Print the following material line for line, changing nothing.
— Start of Listing —
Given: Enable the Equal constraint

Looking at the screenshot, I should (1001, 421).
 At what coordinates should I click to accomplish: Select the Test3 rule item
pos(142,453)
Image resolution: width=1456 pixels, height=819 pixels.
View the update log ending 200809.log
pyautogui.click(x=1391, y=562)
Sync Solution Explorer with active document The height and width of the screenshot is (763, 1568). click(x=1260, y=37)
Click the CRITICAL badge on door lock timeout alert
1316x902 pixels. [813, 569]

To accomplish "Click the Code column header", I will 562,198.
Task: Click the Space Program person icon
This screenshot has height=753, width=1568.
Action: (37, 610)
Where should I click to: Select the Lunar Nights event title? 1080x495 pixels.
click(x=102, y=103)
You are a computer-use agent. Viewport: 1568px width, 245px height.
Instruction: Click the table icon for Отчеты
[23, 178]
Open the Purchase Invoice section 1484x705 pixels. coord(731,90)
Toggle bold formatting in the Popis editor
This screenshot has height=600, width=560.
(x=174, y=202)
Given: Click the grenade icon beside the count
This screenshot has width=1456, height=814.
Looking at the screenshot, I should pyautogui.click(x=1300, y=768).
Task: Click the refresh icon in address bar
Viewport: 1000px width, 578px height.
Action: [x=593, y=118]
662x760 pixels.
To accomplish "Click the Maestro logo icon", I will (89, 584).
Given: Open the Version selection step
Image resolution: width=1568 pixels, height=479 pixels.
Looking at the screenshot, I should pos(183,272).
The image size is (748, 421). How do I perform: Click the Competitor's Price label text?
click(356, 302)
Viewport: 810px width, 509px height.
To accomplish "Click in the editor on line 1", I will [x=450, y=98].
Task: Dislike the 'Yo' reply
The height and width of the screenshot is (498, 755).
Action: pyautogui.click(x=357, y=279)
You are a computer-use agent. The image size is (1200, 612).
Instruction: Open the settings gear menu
— End of Listing —
* [Final result]:
Given: Enable the Equal constraint

Looking at the screenshot, I should (1001, 421).
 At what coordinates should I click to accomplish: Select the Test3 rule item
pos(142,453)
Image resolution: width=1456 pixels, height=819 pixels.
View the update log ending 200809.log
pyautogui.click(x=1391, y=562)
Sync Solution Explorer with active document The height and width of the screenshot is (763, 1568). click(x=1260, y=37)
Click the CRITICAL badge on door lock timeout alert
1316x902 pixels. [813, 569]

To accomplish "Click the Code column header", I will 562,198.
Task: Click the Space Program person icon
This screenshot has height=753, width=1568.
Action: (37, 610)
Where should I click to: Select the Lunar Nights event title? 1080x495 pixels.
click(x=102, y=103)
You are a computer-use agent. Viewport: 1568px width, 245px height.
Instruction: Click the table icon for Отчеты
[23, 178]
Open the Purchase Invoice section 1484x705 pixels. coord(731,90)
Toggle bold formatting in the Popis editor
This screenshot has height=600, width=560.
(x=174, y=202)
Given: Click the grenade icon beside the count
This screenshot has width=1456, height=814.
Looking at the screenshot, I should pyautogui.click(x=1300, y=768).
Task: Click the refresh icon in address bar
Viewport: 1000px width, 578px height.
Action: [x=593, y=118]
662x760 pixels.
To accomplish "Click the Maestro logo icon", I will (89, 584).
Given: Open the Version selection step
Image resolution: width=1568 pixels, height=479 pixels.
Looking at the screenshot, I should pos(183,272).
The image size is (748, 421). How do I perform: Click the Competitor's Price label text?
click(356, 302)
Viewport: 810px width, 509px height.
To accomplish "Click in the editor on line 1", I will [x=450, y=98].
Task: Dislike the 'Yo' reply
The height and width of the screenshot is (498, 755).
Action: pyautogui.click(x=357, y=279)
You are a computer-use agent. The image size is (1200, 612).
Instruction: Open the settings gear menu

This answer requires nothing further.